De 10 de Março a 25 de Abril: por mais e melhor democracia

Por Jorge Teixeira da Cunha

O resultado das eleições do passado dia 10 já foi analisado de muitos modos. Que nos perdoam os leitores voltar a este assunto, para fazer algumas observações sobre a evolução da política à luz dos sintomas presentes nas escolhas eleitorais e dos princípios gerais da doutrina social da Igreja.

A primeira coisa que parece conveniente ter em conta é a interpretação do sentido do voto de protesto de uma multidão de portugueses, pois é disso que se trata, em boa medida, quando nos dizem que quem votou desta maneira são os mais jovens e as pessoas do interior do país, tradicionalmente abandoadas à sua sorte pela política dos partidos da situação. O que nos pode estar a dizer este voto de protesto, ainda inorgânico, contra a forma tradicional de fazer política e de governar o país?

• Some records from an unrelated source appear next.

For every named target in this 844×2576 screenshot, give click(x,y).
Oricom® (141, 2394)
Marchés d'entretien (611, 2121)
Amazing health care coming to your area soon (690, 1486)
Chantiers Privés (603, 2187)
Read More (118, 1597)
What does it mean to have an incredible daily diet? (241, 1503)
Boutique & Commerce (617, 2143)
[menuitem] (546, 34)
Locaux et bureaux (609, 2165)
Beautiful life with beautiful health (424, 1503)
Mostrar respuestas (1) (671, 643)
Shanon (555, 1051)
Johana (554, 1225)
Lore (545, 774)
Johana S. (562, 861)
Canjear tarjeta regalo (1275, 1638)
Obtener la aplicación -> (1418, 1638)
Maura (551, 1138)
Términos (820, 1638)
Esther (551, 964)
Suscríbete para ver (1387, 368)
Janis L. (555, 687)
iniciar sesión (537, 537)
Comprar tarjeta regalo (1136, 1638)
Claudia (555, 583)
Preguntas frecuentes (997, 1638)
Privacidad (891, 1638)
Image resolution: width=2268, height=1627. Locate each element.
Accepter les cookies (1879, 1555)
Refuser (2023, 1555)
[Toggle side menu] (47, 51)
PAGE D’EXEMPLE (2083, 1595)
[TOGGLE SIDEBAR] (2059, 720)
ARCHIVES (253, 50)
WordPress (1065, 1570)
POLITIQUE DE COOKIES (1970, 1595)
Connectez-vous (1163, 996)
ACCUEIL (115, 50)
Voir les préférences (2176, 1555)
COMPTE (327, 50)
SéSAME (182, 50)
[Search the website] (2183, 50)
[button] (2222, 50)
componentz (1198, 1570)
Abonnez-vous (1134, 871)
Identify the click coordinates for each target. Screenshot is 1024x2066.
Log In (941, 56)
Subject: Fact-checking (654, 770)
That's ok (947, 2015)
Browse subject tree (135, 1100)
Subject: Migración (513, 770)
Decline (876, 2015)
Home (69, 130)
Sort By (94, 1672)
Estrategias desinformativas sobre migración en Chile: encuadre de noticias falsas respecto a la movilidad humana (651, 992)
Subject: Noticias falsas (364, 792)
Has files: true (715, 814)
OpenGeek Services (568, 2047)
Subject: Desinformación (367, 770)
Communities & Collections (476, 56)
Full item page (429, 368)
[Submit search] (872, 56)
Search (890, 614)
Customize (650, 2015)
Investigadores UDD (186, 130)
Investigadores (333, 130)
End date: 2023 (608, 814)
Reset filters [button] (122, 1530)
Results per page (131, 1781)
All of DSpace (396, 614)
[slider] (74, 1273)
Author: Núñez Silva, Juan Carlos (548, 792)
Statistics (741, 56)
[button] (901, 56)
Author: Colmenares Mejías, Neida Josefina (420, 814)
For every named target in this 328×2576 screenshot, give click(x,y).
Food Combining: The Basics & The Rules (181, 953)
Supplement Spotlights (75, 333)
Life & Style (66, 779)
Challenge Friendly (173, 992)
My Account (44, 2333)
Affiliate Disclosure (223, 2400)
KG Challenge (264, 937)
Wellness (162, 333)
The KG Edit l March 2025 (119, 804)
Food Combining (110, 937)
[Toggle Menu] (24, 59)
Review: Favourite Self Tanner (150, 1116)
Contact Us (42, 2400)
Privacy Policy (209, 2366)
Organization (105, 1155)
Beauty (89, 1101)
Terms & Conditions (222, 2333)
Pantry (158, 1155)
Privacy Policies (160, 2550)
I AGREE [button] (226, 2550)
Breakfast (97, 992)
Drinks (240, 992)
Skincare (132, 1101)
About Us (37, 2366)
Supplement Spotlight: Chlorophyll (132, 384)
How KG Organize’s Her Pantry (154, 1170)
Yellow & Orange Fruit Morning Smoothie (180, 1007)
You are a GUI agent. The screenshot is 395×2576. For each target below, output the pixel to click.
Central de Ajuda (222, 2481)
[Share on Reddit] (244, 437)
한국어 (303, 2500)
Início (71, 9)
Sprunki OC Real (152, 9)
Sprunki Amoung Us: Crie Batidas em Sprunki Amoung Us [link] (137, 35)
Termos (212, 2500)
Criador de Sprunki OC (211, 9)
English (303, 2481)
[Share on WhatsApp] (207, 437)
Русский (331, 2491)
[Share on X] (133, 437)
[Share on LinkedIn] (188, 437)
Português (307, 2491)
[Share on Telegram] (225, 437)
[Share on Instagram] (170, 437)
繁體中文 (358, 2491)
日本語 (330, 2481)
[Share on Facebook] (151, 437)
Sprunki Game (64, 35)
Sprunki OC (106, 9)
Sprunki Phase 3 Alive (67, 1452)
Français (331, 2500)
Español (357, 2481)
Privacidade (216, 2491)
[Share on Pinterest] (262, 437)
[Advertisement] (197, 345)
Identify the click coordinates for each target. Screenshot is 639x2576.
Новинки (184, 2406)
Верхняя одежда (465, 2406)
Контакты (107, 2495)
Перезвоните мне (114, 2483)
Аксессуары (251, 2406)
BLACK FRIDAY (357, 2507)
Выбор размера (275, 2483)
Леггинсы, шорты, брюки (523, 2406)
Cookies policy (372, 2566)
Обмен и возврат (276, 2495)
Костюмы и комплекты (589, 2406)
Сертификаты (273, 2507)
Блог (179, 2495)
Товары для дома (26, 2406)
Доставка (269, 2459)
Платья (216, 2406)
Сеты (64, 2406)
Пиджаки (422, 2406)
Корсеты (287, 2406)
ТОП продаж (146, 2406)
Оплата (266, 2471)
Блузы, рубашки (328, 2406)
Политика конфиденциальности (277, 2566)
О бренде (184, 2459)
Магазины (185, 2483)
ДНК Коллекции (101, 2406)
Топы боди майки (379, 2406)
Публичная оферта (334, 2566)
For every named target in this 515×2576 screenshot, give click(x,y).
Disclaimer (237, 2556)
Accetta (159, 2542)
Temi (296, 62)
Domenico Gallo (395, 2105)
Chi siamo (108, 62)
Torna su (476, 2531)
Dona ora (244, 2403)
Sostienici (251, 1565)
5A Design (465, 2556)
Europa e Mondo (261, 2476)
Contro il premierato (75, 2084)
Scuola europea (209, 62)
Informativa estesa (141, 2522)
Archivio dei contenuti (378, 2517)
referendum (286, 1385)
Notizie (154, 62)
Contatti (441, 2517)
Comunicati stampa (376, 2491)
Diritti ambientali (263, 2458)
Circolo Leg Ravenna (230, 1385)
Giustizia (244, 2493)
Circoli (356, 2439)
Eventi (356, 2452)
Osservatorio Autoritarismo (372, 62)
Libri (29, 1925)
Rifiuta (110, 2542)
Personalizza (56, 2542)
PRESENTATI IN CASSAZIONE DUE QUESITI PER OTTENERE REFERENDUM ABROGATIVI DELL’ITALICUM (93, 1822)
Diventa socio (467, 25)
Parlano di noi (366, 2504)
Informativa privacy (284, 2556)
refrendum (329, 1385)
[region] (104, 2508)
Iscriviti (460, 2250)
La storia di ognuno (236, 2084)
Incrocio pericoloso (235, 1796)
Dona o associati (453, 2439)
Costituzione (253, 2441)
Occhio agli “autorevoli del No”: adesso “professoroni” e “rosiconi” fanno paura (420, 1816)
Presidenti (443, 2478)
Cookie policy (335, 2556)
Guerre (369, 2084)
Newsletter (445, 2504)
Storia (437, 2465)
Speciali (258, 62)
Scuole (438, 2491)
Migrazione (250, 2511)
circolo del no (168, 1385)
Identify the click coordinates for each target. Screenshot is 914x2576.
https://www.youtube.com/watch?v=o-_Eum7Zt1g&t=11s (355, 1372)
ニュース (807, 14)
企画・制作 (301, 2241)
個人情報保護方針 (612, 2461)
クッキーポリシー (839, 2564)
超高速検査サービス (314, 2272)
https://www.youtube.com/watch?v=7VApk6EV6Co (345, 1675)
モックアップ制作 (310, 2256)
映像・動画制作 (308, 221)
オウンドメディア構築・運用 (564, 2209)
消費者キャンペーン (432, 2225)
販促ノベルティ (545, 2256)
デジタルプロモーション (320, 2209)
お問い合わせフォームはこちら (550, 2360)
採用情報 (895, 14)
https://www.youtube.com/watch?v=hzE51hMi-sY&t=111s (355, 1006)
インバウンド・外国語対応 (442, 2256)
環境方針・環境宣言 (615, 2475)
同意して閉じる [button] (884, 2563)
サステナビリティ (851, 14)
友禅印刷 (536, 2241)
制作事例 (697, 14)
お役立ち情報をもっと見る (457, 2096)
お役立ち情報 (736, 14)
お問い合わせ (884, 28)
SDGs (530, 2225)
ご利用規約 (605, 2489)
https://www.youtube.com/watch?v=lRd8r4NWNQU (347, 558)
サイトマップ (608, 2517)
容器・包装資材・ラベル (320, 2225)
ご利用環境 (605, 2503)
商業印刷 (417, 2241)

A nosso ver, o protesto dos nossos concidadãos vai contra várias coisas. Desde logo, vai contra a ideia de uma democracia formal, de um governo que funciona aparentemente debaixo do domínio da lei, mas que deixa fora da sua atenção uma grande faixa populacional. Dentro do sistema da democracia formal estão os pensionistas do passado, os funcionários públicos, a classe média alta que beneficia de uma fatia do rendimento, a orla litoral do país, de Braga até Setúbal. De fora ficam aa classes trabalhadores da pequena indústria, da agricultura, os imigrantes, os trabalhadores do turismo que estão condenados à sobrevivência e a um salário baixo, os desempregados e excluídos das nossas grandes cidades. O sistema político oficial garante a continuidade deste estado de coisas e nem a justiça nem a universidade, nem a comunicação social são suficientemente críticas para romper o complicado círculo vicioso de domínio de uns e de dependência de outros.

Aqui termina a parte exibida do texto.